Monday, March 21, 2016
Rewire (March 21, 2016): Everything You Need to Know For The Supreme Court Birth Control Case, " by Jessica Mason Pieko:
On Wednesday, March 26, the Supreme Court will hear argument in Zubik v. Burwell. The case is the second challenge the Court has considered to the Affordable Care Act's birth control benefit.
This time, the plaintiffs are religiously affiliated businesses like universities, hospitals, and nursing homes: nonprofits that serve the general population, but have a corporate affiliation to a faith group. Those organizations argue that, like churches, synagogues, and other houses of worship, they should be fully exempt from the law’s requirement that employer-provided health insurance plans cover contraception as preventive care.
Pieko's article provides an overview of the case. More information about the case is available on SCOTUS blog.
New York Times (March 20, 2016): When Did Porn Become Sex Ed? by Peggy Ornstein:
According to Mother Jones in 2016, the federal government will spend $85 million on abstinence only programs despite research questioning its effectiveness. President Obama has proposed removing all funding for abstinence only education from the 2017 federal budget. Obama has proposed cuts to abstinence only education before. His first budget as president and and his 2010 budget sought to make cuts to abstinence funding, but the cuts did not make it through Congress. The proposed 2017 cuts are likely to have a similar fate.
In addition to concerns about the efficacy of abstinence only programs in reducing teen pregnancy, Peggy Ornstein discusses the impact of abstinence-only curriculums that teach students "little more than 'don't.'" Ornstein argues that we fail our teens by not having conversations about what happens after "yes."

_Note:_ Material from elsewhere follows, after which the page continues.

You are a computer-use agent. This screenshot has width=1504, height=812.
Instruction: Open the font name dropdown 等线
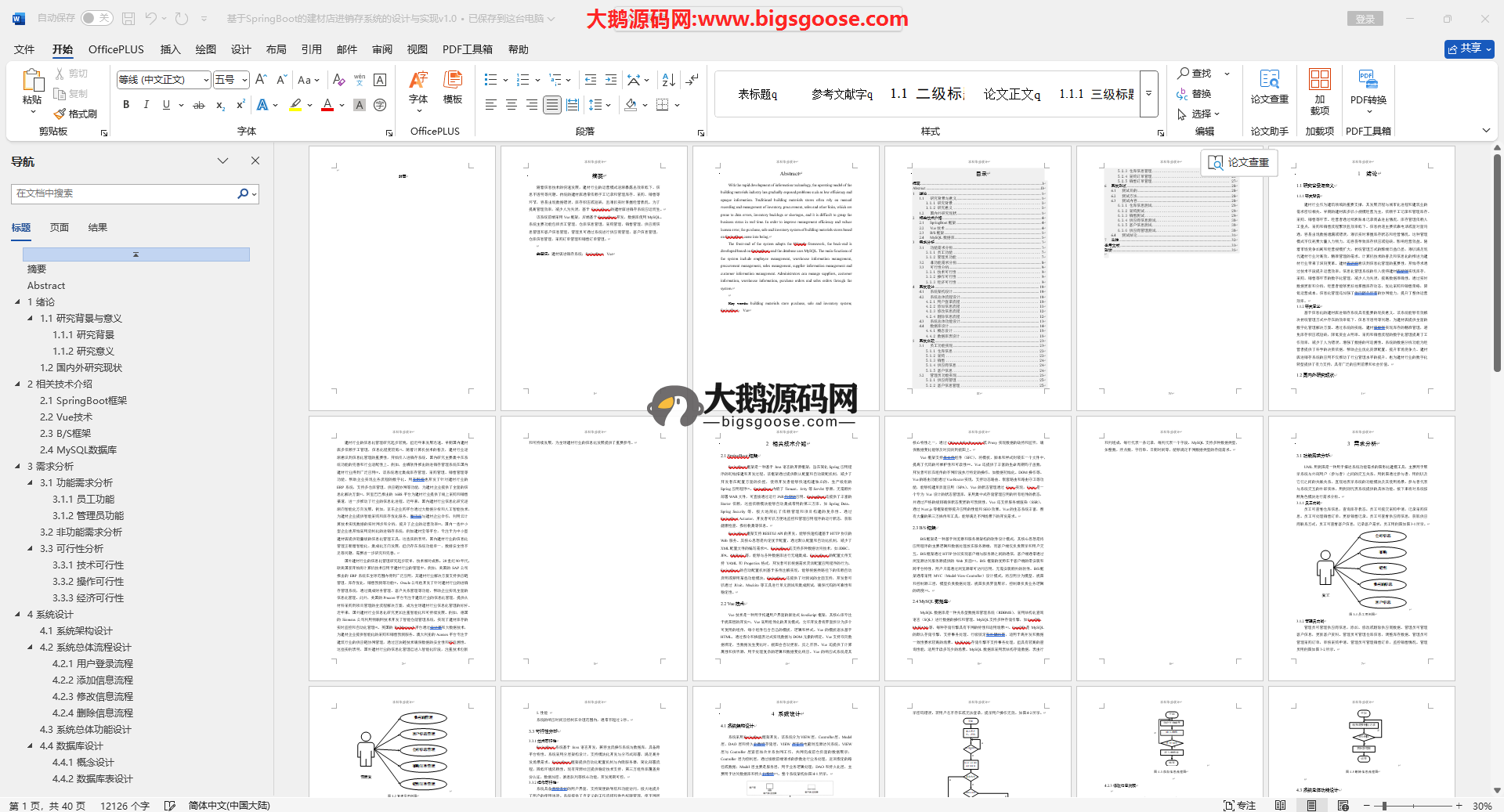(206, 80)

The statistics on sexual assault may have forced a national dialogue on consent, but honest conversations between adults and teenagers about what happens after yes — discussions about ethics, respect, decision making, sensuality, reciprocity, relationship building, the ability to assert desires and set limits — remain rare. And while we are more often telling children that both parties must agree unequivocally to a sexual encounter, we still tend to avoid the biggest taboo of all: women’s capacity for and entitlement to sexual pleasure.
Sunday, March 20, 2016
RH Reality Check (March 14, 2016): Unintended Pregnancy Reaches a 30-Year Low, But Racial and Economic Disparities Persist, by Elizabeth Dawes Gay:
A new study from the Guttmacher Institute indicates that in 2011, the unintended pregnancy rate for women 15-44 fell to 45% of all pregnancies. The decline appears to correlate to expanded access to contraceptives following implementation of the Affordable Care Act. However, despite the gains, poor women and women of color continue to experience higher rates of unintended pregnancies. Elizabeth Dawes Gay discusses systemic inequities that lead to the disparities. Despite passage of the ACA, women of color are still more likely to be uninsured. The majority of the 17 states that have refused to expand Medicaid eligibility have a higher percentage of residents of color. Racial discrimination in health care settings persist and may lead women to avoid health systems. Finally, "women of color disproportionately struggle under the weight of poverty." This may make it difficult for them to afford birth control when faced with the needs of paying other bills. Gay cites findings from the Center for American Progress that "single Black women have a median wealth of only $100 and single Latina women have a median wealth of $120, compared to $41,500 for single white women."
Friday, March 18, 2016
Salon (Mar. 14, 2016): While America Is Distracted by the Trump Freakshow, Indiana Just Passed One of the Most Restrictive Abortion Bills in the Nation, by Bob Cesca:
A draconian anti-abortion bill has landed on Governor Mike Pence's desk, passed by a legislature determined to raise the stakes in the campaign conservatives are waging against a woman's right to choose. Described as a "reproductive Jim Crow law" by Salon reporter Bob Cesca, the bill contains a litany of targeted regulations of abortion providers (TRAPs) as well as" a ban on all abortions for elective reasons--and if the fetus suffers from any disability whatsoever." Women who are able to surmount the obstacles and have an abortion must pay for the burial or cremation of the fetus. In addition to the now-familiar ultrasound requirement, women will be required to listen to the fetal heartbeat. All of this is on top of the TRAP laws that have left all but four of Indiana’s 92 counties without an abortion facility.
Thursday, March 17, 2016
Professor Caroline Mala Corbin has posted to SSRN (here) the issue brief she wrote for the American Constitution Society on why the Religious Freedom Restoration Act does not provide a defense to the contraception mandate under the Affordable Care Act. The issue is presented in the case of Zubik v. Burwell.
Here is the abstract:
The Affordable Care Act requires that health care plans include all FDA-approved contraception without any cost sharing. In Hobby Lobby v. Burwell, for-profit businesses with religious objections successfully challenged this “contraception mandate.” In this term’s Zubik v. Burwell, it is religiously affiliated nonprofits like Baptist universities and Catholic Charities challenging the contraception benefit. But there is a major difference: these religiously affiliated nonprofits are exempt from the contraception mandate. Once they certify that they are religiously opposed to contraception and notify either their insurance carriers or the Department of Health and Human Services, the responsibility for contraception coverage shifts to private insurance companies. The nonprofits do not have to provide, pay for, or even inform their employees or students of the separate coverage.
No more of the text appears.